Write out the stretch of the data from its start through the line containing "This screenshot has", word for word.

[Start of Entries provided]

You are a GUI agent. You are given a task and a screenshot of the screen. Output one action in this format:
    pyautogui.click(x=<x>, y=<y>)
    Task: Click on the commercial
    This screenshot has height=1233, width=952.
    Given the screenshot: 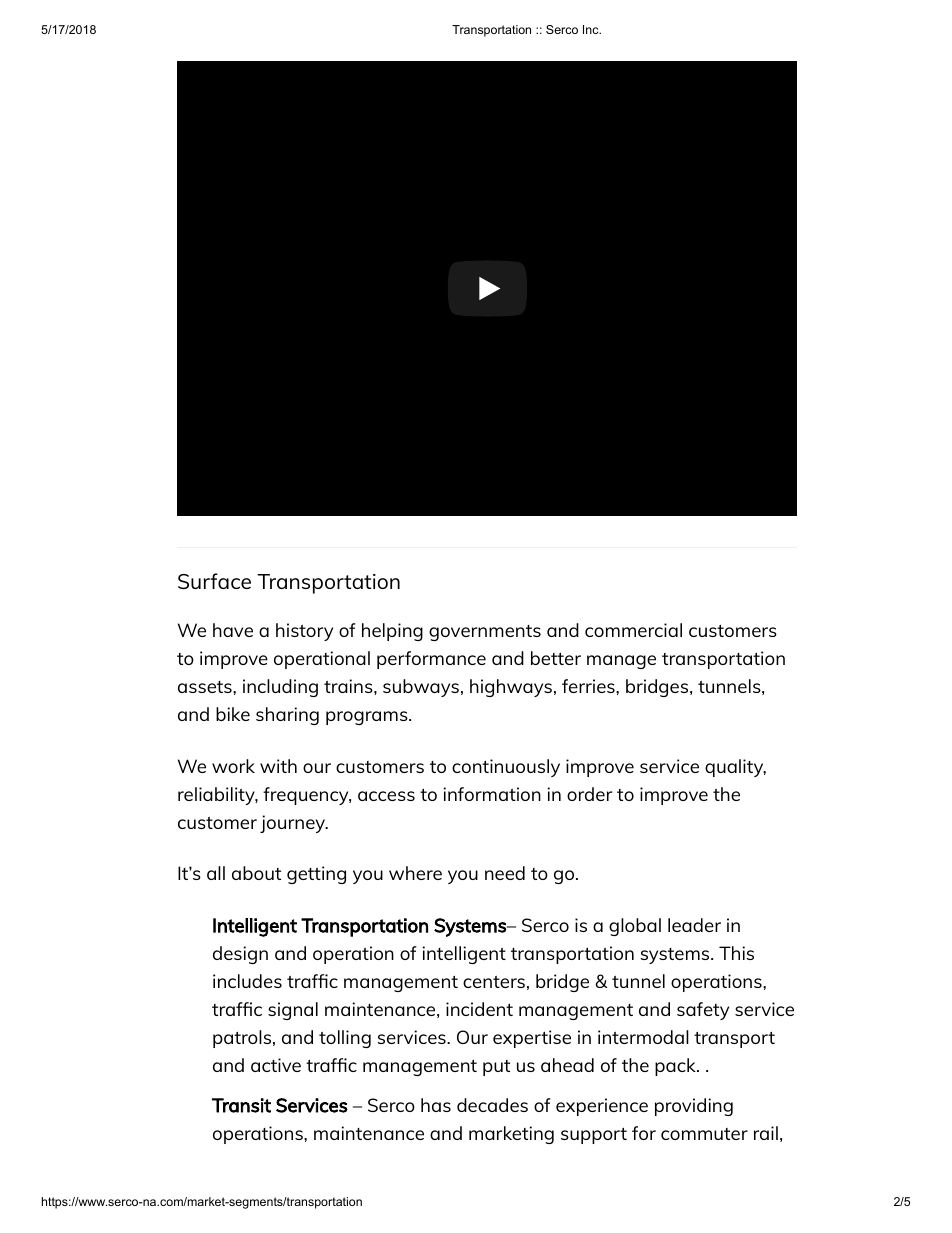 What is the action you would take?
    pyautogui.click(x=633, y=630)
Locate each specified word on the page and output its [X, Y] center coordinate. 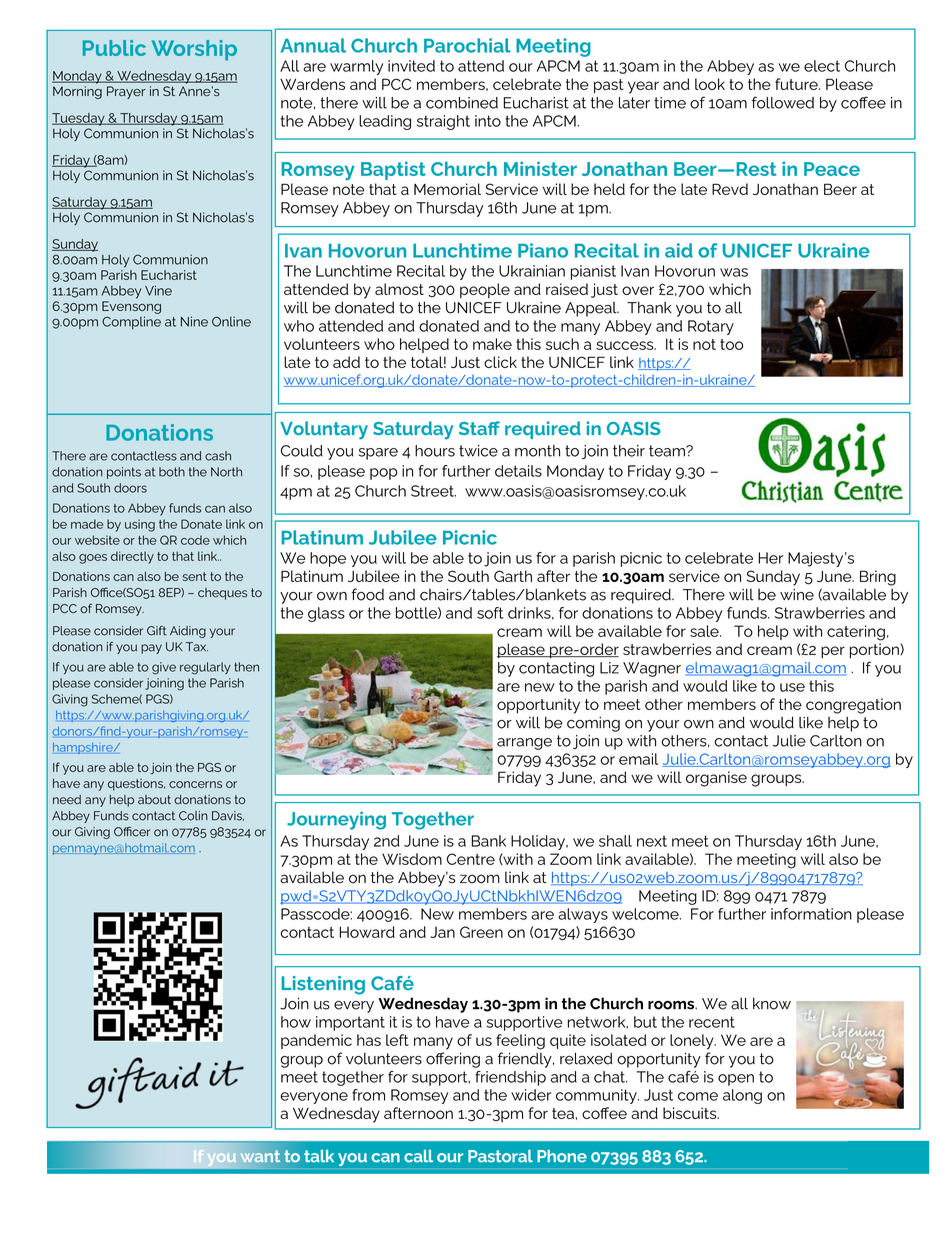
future [797, 84]
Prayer [126, 92]
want [260, 1156]
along [742, 1096]
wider [531, 1095]
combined [462, 103]
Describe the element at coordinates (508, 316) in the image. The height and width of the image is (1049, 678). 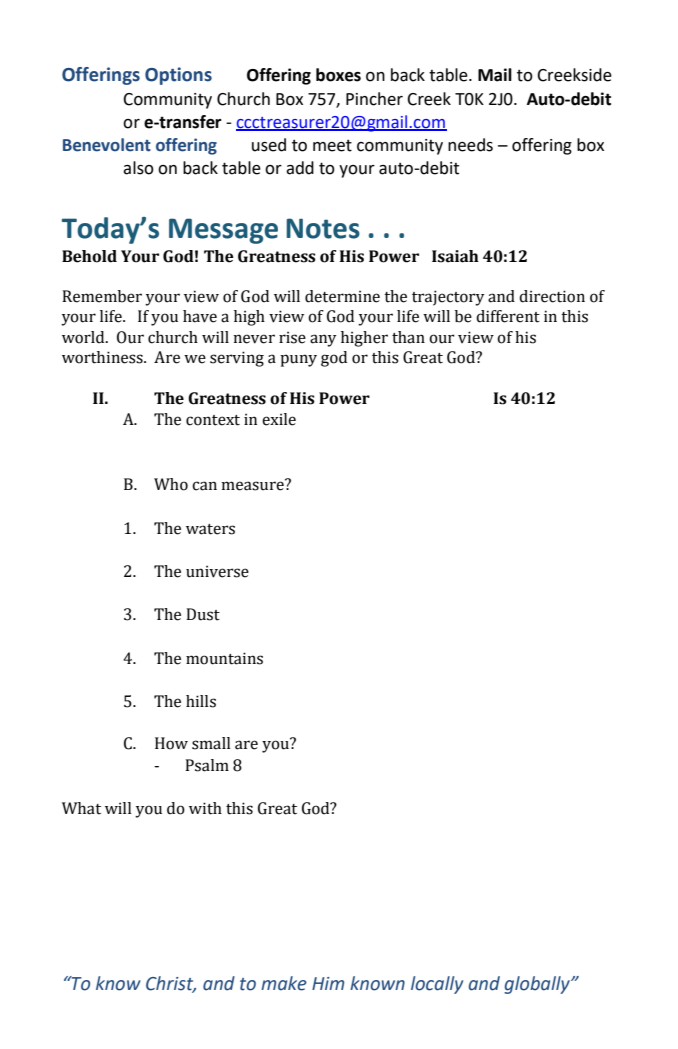
I see `different` at that location.
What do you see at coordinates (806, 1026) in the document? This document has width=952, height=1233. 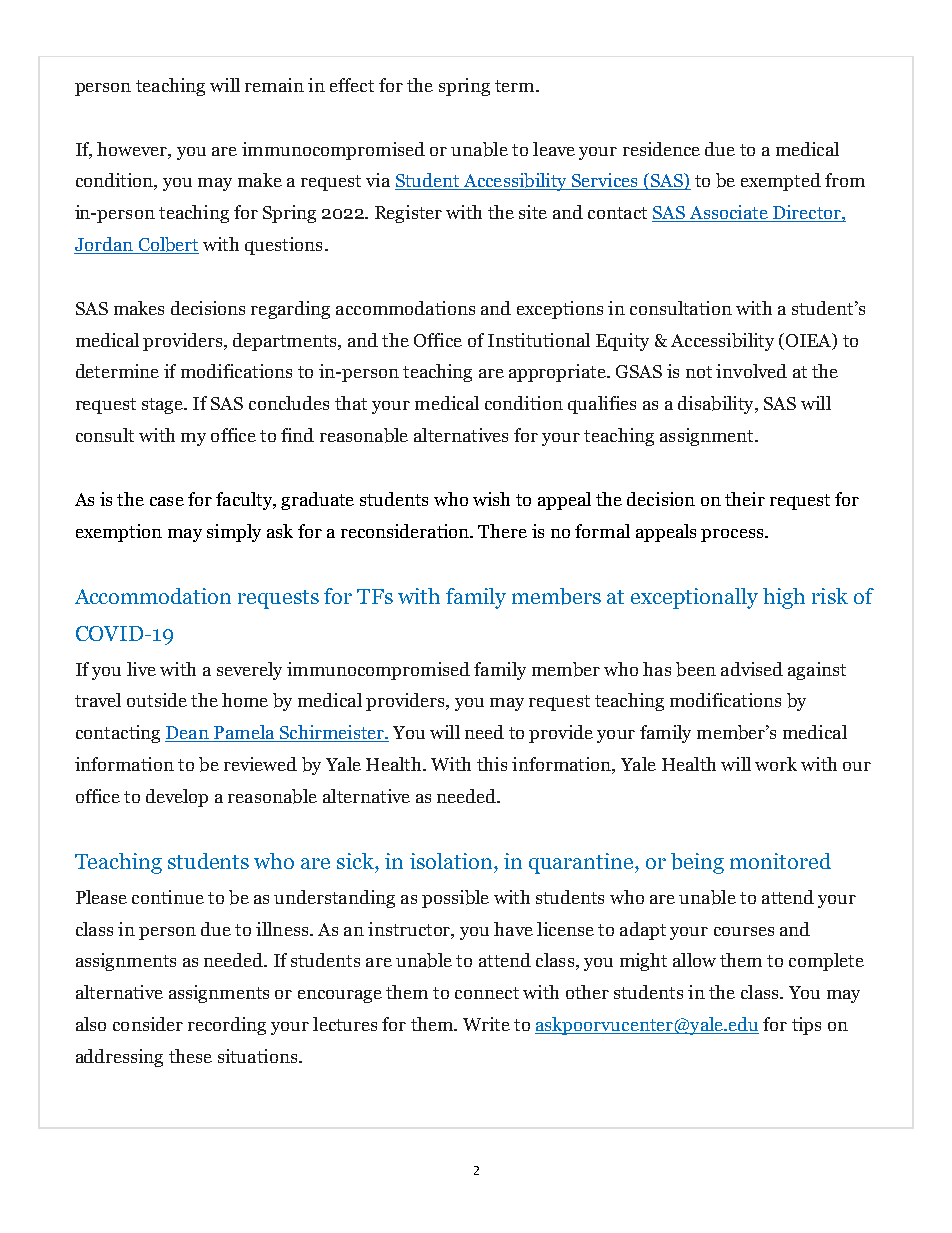 I see `tips` at bounding box center [806, 1026].
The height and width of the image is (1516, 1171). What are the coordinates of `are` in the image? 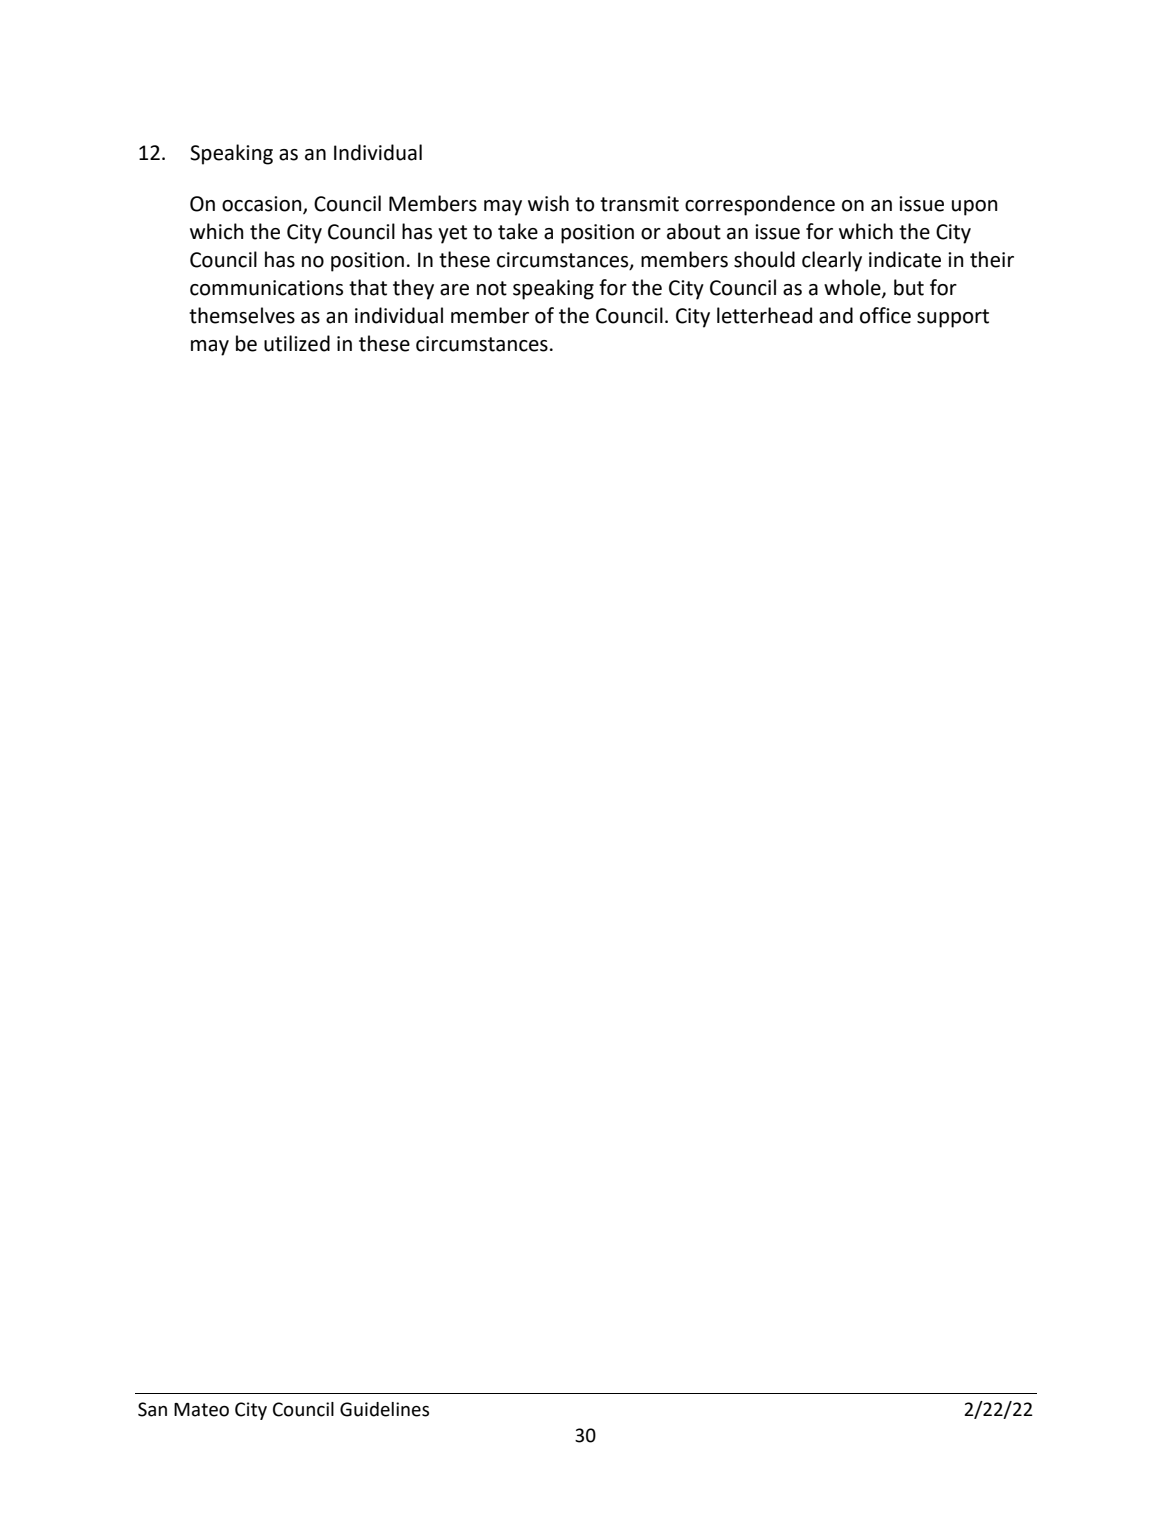 It's located at (454, 290).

[End of Entries provided]

Correct output =
You are a GUI agent. You are given a task and a screenshot of the screen. Output one action in this format:
    pyautogui.click(x=<x>, y=<y>)
    Task: Click on the commercial
    This screenshot has height=1233, width=952.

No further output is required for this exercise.